Y es precisamente ante este aspecto tan anticuado del sistema financiero “moderno” donde la tecnología blockchain marca la diferencia. Y dejando de lado el aspecto de un activo especulativo, este sistema funciona como una red de liquidación global, que funciona 24/7 y que no necesita el permiso de nadie.
Mientras todos se centran únicamente en las noticias y el precio del Bitcoin hoy, pocos están lo suficientemente atentos como para notar la revolución que está sucediendo ante sus ojos. El Bitcoin, y las criptomonedas en general, son un sistema monetario neutral, descentralizado y resistente a la censura que permite transferir valor de forma definitiva entre dos puntos cualesquiera del planeta en minutos sin necesidad de confianza.
El problema de los intermediarios y la exclusión
El sistema actual para pagos internacionales usa la red SWIFT, que ni siquiera mueve dinero, sino mensajes. Cuando alguien transfiere dinero de Europa a Sudamérica, el dinero no viaja físicamente, claro está.
Seguramente alguna vez te has preguntado qué es lo que sucede, y básicamente esta orden viaja a través de una cadena de bancos corresponsales, donde cada uno de los cuales toma una comisión, verifica y reenvía la orden. Este proceso, por lo general, es lento, y a veces sujeto a errores y bloqueos arbitrarios; es por ello que en ocasiones pueden pasar días sin que se vea el monto reflejado en la cuenta bancaria.

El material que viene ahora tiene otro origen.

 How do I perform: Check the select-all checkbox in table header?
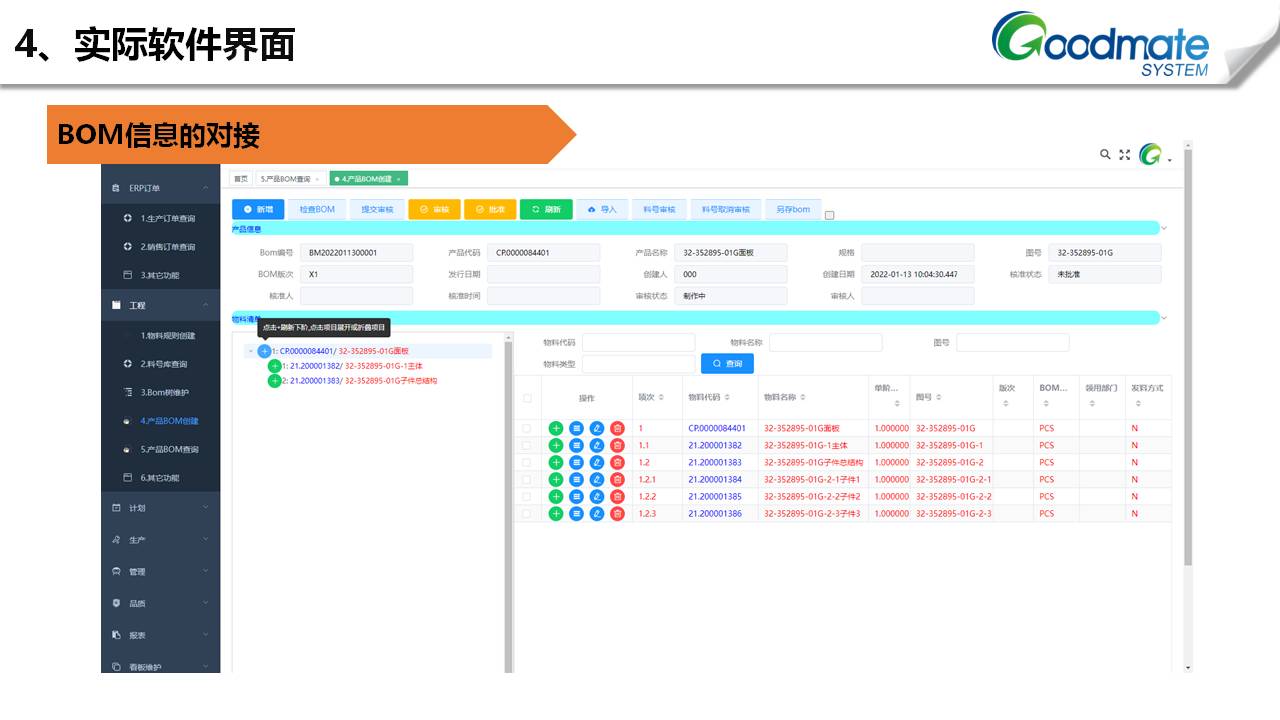(527, 398)
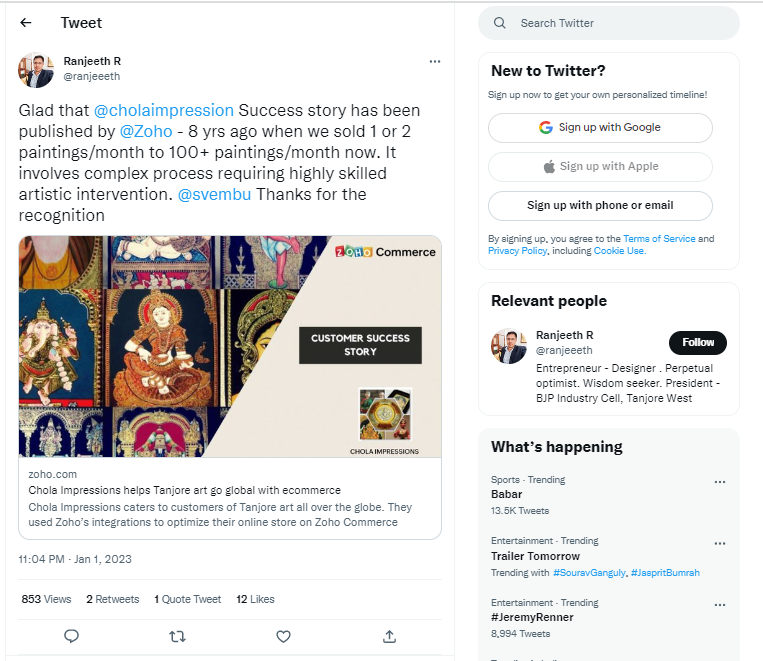763x661 pixels.
Task: Sign up with phone or email
Action: tap(600, 206)
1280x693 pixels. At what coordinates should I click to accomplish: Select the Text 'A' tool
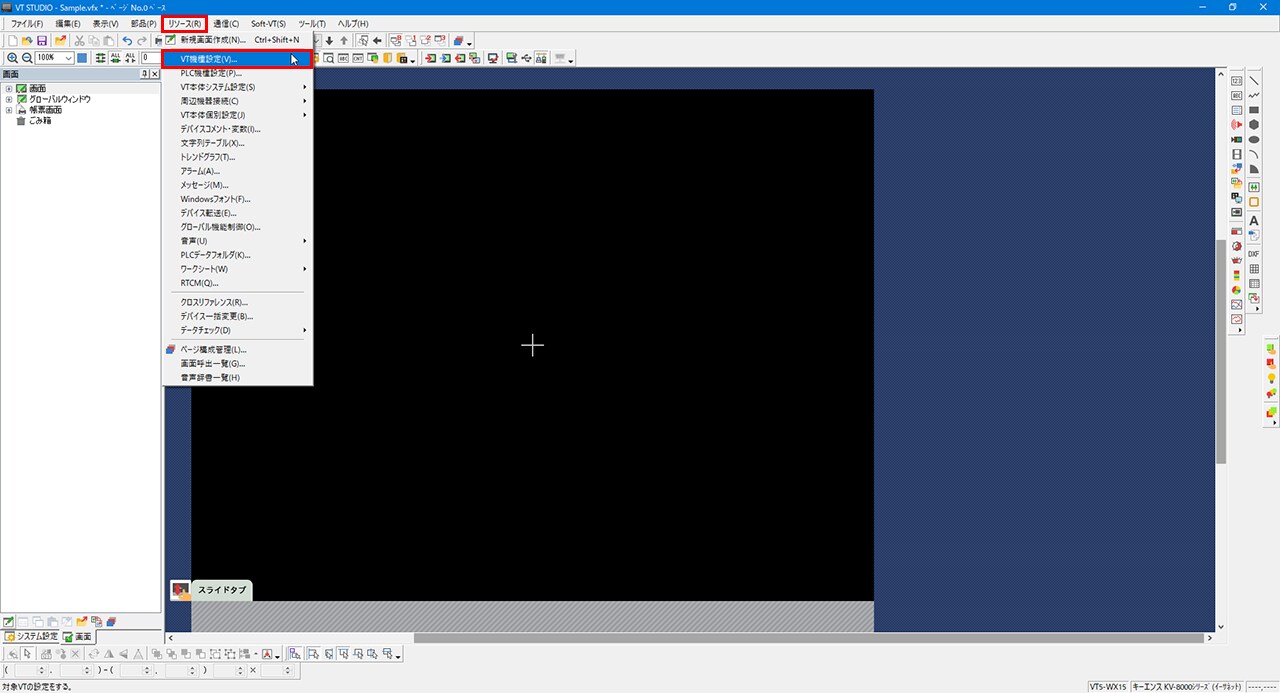pyautogui.click(x=1254, y=221)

Todo ello sin mencionar que también excluye a gran parte del mundo que no tiene los requisitos burocráticos para abrir una cuenta bancaria.
Esta ineficiencia cuesta vidas. Según los últimos datos sobre flujos de capital, el coste medio de envío de remesas sigue siendo demasiado elevado en muchas partes del mundo, lo que perjudica a los trabajadores migrantes que intentan ayudar a sus familias.

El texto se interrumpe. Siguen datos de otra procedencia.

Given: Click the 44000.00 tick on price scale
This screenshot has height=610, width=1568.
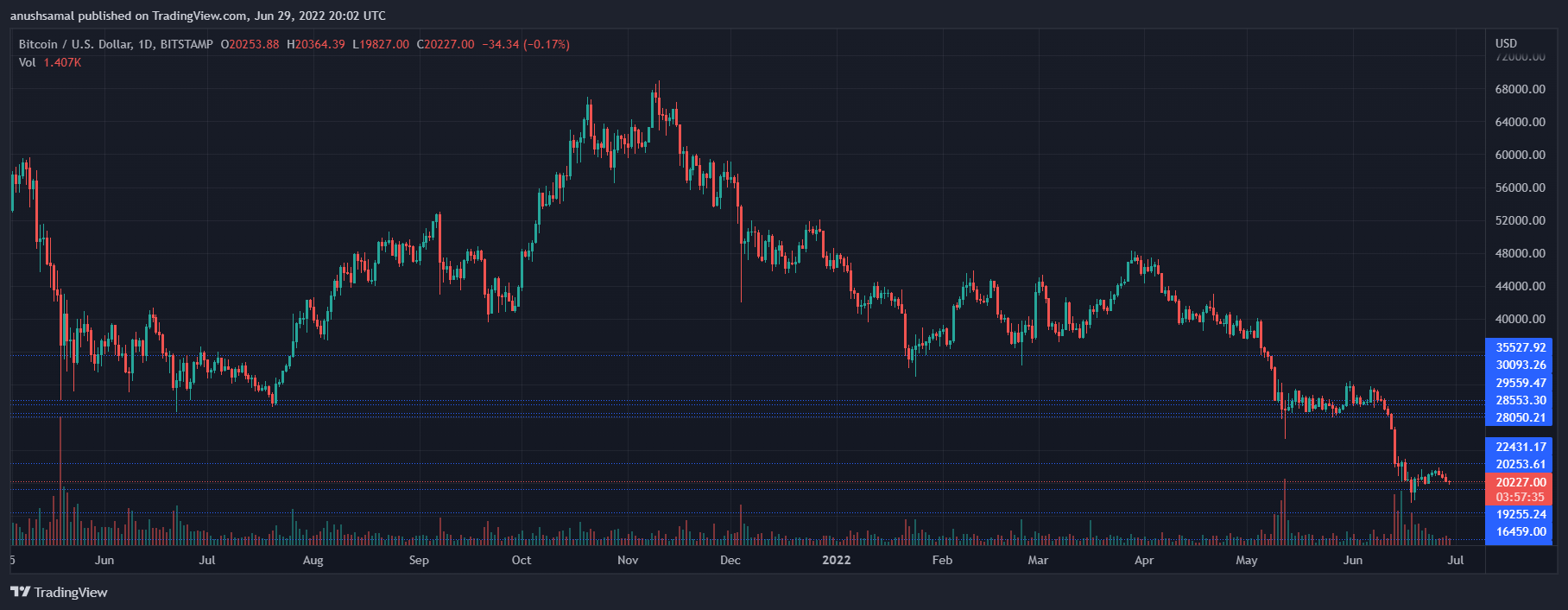Looking at the screenshot, I should point(1520,286).
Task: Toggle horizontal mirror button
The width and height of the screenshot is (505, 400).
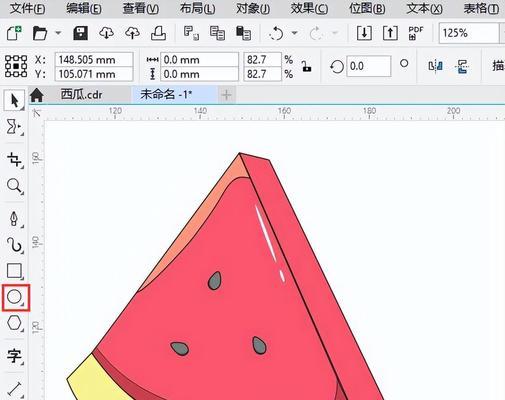Action: (436, 66)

La tecnología descentralizada da una solución donde la billetera es una app en el celular y la red no tiene favoritos por país o nivel de ingreso. Al quitar los intermediarios, el costo de transacción se convierte en el precio por espacio en el bloque, abriendo la puerta a servicios financieros básicos.
Una red abierta 24/7, no limitada al horario de los bancos
Una de las mayores diferencias entre el sistema tradicional y esta nueva red de liquidación es la disponibilidad. El dinero fiduciario tiene un horario de oficina, descansa, y por lo tanto, las transferencias bancarias no funcionan en fines de semana ni festivos.

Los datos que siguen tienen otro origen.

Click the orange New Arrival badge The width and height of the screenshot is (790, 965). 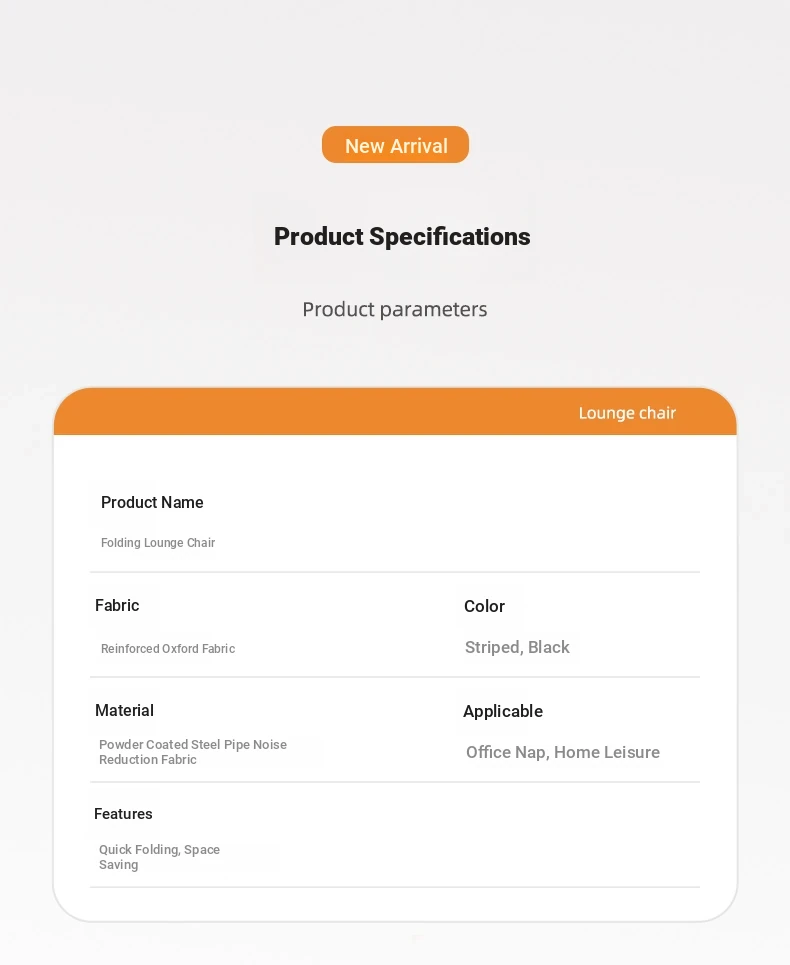tap(395, 145)
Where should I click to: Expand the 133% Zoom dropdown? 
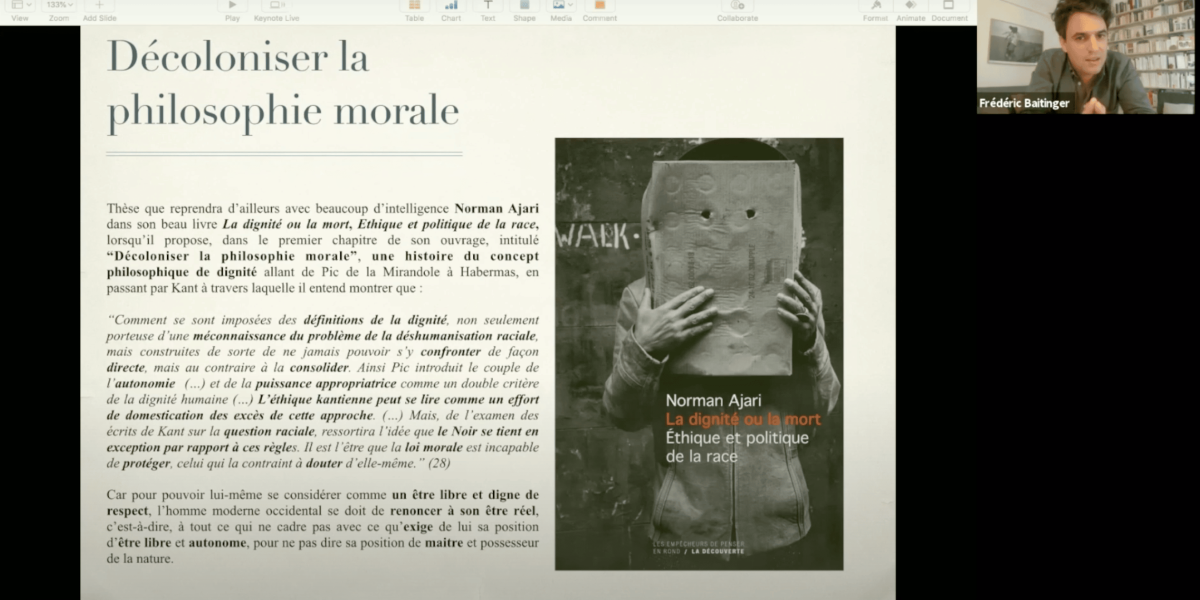(58, 6)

Si tienes una emergencia un viernes por la tarde, es posible que el dinero no llegue hasta, con suerte, el lunes por la tarde. En el mundo globalizado e interconectado de hoy, esto es simplemente absurdo.
Pero, por el contrario, la blockchain nunca duerme. No existen horarios de apertura o cierre, no existen servidores centrales que interrumpan la operación. Un pago realizado a las 3 a.m. de un domingo de Navidad se procesa con la misma rapidez y seguridad que uno realizado un martes al mediodía.
Esta fiabilidad inquebrantable es esencial para el comercio global moderno y la liquidación de activos en tiempo real con garantía matemática de finalización, algo que las promesas de pago del sistema bancario no pueden proporcionar.
Escalabilidad y micropagos instantáneos
Durante años, una de las críticas a esta tecnología era su supuesta lentitud para realizar pagos del día a día, como comprar un café. La capa base de la red favorece la seguridad y la descentralización sobre la velocidad bruta, y funciona como un sistema de liquidación final de alto valor, como los bancos centrales liquidan cuentas entre sí. Pero la innovación no se detuvo ahí.
La creación de soluciones de segunda capa, como Lightning Network, ha revolucionado la utilidad de la red, ya que de esta manera es posible procesar millones de transacciones por segundo de forma casi instantánea y con comisiones tan bajas que rozan el cero, todo ello sin siquiera saturar la cadena principal.
Claramente, esto abre la puerta a nuevos modelos de negocio, como pagar céntimos por leer un artículo o recibir pagos en tiempo real por hacer streaming de contenido. Así, la red no aspira a ser una alternativa al oro digital, sino un sistema de pagos mejor que las tarjetas de crédito en velocidad y con el usuario en control de su dinero.